◆ **The input**
+ + +

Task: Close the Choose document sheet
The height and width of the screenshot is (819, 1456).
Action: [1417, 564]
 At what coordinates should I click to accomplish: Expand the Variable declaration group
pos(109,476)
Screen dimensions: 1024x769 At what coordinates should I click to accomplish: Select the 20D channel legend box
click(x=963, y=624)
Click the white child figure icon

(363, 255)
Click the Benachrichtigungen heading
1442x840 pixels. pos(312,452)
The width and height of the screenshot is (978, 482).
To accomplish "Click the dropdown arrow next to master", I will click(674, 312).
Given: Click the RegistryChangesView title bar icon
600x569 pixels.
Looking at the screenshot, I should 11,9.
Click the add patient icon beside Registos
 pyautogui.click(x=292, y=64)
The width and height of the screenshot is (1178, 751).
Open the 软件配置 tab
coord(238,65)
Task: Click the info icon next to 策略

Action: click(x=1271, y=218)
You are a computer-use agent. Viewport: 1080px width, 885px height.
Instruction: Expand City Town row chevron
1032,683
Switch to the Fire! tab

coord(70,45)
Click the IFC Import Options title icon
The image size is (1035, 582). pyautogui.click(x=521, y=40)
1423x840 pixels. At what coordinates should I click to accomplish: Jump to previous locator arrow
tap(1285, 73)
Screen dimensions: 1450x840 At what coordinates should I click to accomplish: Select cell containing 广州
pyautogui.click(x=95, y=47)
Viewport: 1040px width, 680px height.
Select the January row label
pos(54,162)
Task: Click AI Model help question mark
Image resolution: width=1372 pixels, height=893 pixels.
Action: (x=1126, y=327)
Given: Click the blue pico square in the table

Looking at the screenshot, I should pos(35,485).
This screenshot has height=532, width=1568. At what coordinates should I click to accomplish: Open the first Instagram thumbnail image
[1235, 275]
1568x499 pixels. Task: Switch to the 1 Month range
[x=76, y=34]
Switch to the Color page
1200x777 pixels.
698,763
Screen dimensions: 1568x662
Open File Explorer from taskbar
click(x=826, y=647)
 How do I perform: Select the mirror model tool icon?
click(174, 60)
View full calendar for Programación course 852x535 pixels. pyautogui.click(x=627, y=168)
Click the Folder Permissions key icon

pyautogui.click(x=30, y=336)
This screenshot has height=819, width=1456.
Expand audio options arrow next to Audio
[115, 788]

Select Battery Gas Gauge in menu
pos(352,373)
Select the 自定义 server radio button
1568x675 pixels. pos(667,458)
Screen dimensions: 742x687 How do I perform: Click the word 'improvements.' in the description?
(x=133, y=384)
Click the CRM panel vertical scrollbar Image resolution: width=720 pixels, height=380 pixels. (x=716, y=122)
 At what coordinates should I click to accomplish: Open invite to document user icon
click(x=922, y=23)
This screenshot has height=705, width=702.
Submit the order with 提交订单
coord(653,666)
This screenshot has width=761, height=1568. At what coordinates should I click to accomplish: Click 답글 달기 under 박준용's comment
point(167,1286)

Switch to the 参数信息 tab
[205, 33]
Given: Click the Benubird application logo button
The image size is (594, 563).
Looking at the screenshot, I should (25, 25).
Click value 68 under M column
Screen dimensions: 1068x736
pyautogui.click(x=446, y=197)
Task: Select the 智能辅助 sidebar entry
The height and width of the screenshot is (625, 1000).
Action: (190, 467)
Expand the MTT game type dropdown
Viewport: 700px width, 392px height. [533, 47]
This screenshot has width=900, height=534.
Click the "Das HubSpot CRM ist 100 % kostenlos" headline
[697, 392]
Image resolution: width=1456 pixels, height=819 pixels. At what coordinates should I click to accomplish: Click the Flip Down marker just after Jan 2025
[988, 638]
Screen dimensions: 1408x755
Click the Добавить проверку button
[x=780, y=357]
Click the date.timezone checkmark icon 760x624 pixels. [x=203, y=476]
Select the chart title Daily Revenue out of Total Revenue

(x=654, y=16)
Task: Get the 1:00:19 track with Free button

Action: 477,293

+ + +

◆ **Problem**
Render every entry above as a Markdown table with the columns Row and Line, putting a row number in the first column and one line in the second, and leave out blank lines.

◆ **Problem solution**
| Row | Line |
|---|---|
| 1 | Task: Close the Choose document sheet |
| 2 | The height and width of the screenshot is (819, 1456). |
| 3 | Action: [1417, 564] |
| 4 |  At what coordinates should I click to accomplish: Expand the Variable declaration group |
| 5 | pos(109,476) |
| 6 | Screen dimensions: 1024x769 At what coordinates should I click to accomplish: Select the 20D channel legend box |
| 7 | click(x=963, y=624) |
| 8 | Click the white child figure icon |
| 9 | (363, 255) |
| 10 | Click the Benachrichtigungen heading |
| 11 | 1442x840 pixels. pos(312,452) |
| 12 | The width and height of the screenshot is (978, 482). |
| 13 | To accomplish "Click the dropdown arrow next to master", I will click(674, 312). |
| 14 | Given: Click the RegistryChangesView title bar icon |
| 15 | 600x569 pixels. |
| 16 | Looking at the screenshot, I should 11,9. |
| 17 | Click the add patient icon beside Registos |
| 18 |  pyautogui.click(x=292, y=64) |
| 19 | The width and height of the screenshot is (1178, 751). |
| 20 | Open the 软件配置 tab |
| 21 | coord(238,65) |
| 22 | Task: Click the info icon next to 策略 |
| 23 | Action: click(x=1271, y=218) |
| 24 | You are a computer-use agent. Viewport: 1080px width, 885px height. |
| 25 | Instruction: Expand City Town row chevron |
| 26 | 1032,683 |
| 27 | Switch to the Fire! tab |
| 28 | coord(70,45) |
| 29 | Click the IFC Import Options title icon |
| 30 | The image size is (1035, 582). pyautogui.click(x=521, y=40) |
| 31 | 1423x840 pixels. At what coordinates should I click to accomplish: Jump to previous locator arrow |
| 32 | tap(1285, 73) |
| 33 | Screen dimensions: 1450x840 At what coordinates should I click to accomplish: Select cell containing 广州 |
| 34 | pyautogui.click(x=95, y=47) |
| 35 | Viewport: 1040px width, 680px height. |
| 36 | Select the January row label |
| 37 | pos(54,162) |
| 38 | Task: Click AI Model help question mark |
| 39 | Image resolution: width=1372 pixels, height=893 pixels. |
| 40 | Action: (x=1126, y=327) |
| 41 | Given: Click the blue pico square in the table |
| 42 | Looking at the screenshot, I should pos(35,485). |
| 43 | This screenshot has height=532, width=1568. At what coordinates should I click to accomplish: Open the first Instagram thumbnail image |
| 44 | [1235, 275] |
| 45 | 1568x499 pixels. Task: Switch to the 1 Month range |
| 46 | [x=76, y=34] |
| 47 | Switch to the Color page |
| 48 | 1200x777 pixels. |
| 49 | 698,763 |
| 50 | Screen dimensions: 1568x662 |
| 51 | Open File Explorer from taskbar |
| 52 | click(x=826, y=647) |
| 53 |  How do I perform: Select the mirror model tool icon? |
| 54 | click(174, 60) |
| 55 | View full calendar for Programación course 852x535 pixels. pyautogui.click(x=627, y=168) |
| 56 | Click the Folder Permissions key icon |
| 57 | pyautogui.click(x=30, y=336) |
| 58 | This screenshot has height=819, width=1456. |
| 59 | Expand audio options arrow next to Audio |
| 60 | [115, 788] |
| 61 | Select Battery Gas Gauge in menu |
| 62 | pos(352,373) |
| 63 | Select the 自定义 server radio button |
| 64 | 1568x675 pixels. pos(667,458) |
| 65 | Screen dimensions: 742x687 How do I perform: Click the word 'improvements.' in the description? |
| 66 | (x=133, y=384) |
| 67 | Click the CRM panel vertical scrollbar Image resolution: width=720 pixels, height=380 pixels. (x=716, y=122) |
| 68 |  At what coordinates should I click to accomplish: Open invite to document user icon |
| 69 | click(x=922, y=23) |
| 70 | This screenshot has height=705, width=702. |
| 71 | Submit the order with 提交订单 |
| 72 | coord(653,666) |
| 73 | This screenshot has width=761, height=1568. At what coordinates should I click to accomplish: Click 답글 달기 under 박준용's comment |
| 74 | point(167,1286) |
| 75 | Switch to the 参数信息 tab |
| 76 | [205, 33] |
| 77 | Given: Click the Benubird application logo button |
| 78 | The image size is (594, 563). |
| 79 | Looking at the screenshot, I should (25, 25). |
| 80 | Click value 68 under M column |
| 81 | Screen dimensions: 1068x736 |
| 82 | pyautogui.click(x=446, y=197) |
| 83 | Task: Select the 智能辅助 sidebar entry |
| 84 | The height and width of the screenshot is (625, 1000). |
| 85 | Action: (190, 467) |
| 86 | Expand the MTT game type dropdown |
| 87 | Viewport: 700px width, 392px height. [533, 47] |
| 88 | This screenshot has width=900, height=534. |
| 89 | Click the "Das HubSpot CRM ist 100 % kostenlos" headline |
| 90 | [697, 392] |
| 91 | Image resolution: width=1456 pixels, height=819 pixels. At what coordinates should I click to accomplish: Click the Flip Down marker just after Jan 2025 |
| 92 | [988, 638] |
| 93 | Screen dimensions: 1408x755 |
| 94 | Click the Добавить проверку button |
| 95 | [x=780, y=357] |
| 96 | Click the date.timezone checkmark icon 760x624 pixels. [x=203, y=476] |
| 97 | Select the chart title Daily Revenue out of Total Revenue |
| 98 | (x=654, y=16) |
| 99 | Task: Get the 1:00:19 track with Free button |
| 100 | Action: 477,293 |